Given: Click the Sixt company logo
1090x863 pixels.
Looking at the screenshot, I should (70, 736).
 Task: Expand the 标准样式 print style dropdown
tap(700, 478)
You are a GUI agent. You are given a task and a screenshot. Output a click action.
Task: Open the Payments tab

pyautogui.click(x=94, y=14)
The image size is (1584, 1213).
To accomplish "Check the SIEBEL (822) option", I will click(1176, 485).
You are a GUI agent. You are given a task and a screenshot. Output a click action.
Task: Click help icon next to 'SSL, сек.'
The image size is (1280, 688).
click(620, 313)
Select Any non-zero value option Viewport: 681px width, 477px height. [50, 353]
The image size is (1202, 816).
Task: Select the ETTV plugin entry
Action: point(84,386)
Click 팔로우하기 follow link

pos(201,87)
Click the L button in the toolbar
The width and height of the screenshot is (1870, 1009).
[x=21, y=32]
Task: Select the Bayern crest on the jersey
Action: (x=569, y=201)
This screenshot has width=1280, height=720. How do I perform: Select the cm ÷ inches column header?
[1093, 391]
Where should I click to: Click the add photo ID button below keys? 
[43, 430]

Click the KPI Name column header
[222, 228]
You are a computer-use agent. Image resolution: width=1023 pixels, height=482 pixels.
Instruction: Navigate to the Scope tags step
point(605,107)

(EXERCISE AIM):
Would you write out all the records exactly as they read?

(EXERCISE RESULT):
Given: Click the Sixt company logo
1090x863 pixels.
Looking at the screenshot, I should (70, 736).
 Task: Expand the 标准样式 print style dropdown
tap(700, 478)
You are a GUI agent. You are given a task and a screenshot. Output a click action.
Task: Open the Payments tab

pyautogui.click(x=94, y=14)
The image size is (1584, 1213).
To accomplish "Check the SIEBEL (822) option", I will click(1176, 485).
You are a GUI agent. You are given a task and a screenshot. Output a click action.
Task: Click help icon next to 'SSL, сек.'
The image size is (1280, 688).
click(620, 313)
Select Any non-zero value option Viewport: 681px width, 477px height. [50, 353]
The image size is (1202, 816).
Task: Select the ETTV plugin entry
Action: point(84,386)
Click 팔로우하기 follow link

pos(201,87)
Click the L button in the toolbar
The width and height of the screenshot is (1870, 1009).
[x=21, y=32]
Task: Select the Bayern crest on the jersey
Action: (x=569, y=201)
This screenshot has width=1280, height=720. How do I perform: Select the cm ÷ inches column header?
[1093, 391]
Where should I click to: Click the add photo ID button below keys? 
[43, 430]

Click the KPI Name column header
[222, 228]
You are a computer-use agent. Image resolution: width=1023 pixels, height=482 pixels.
Instruction: Navigate to the Scope tags step
point(605,107)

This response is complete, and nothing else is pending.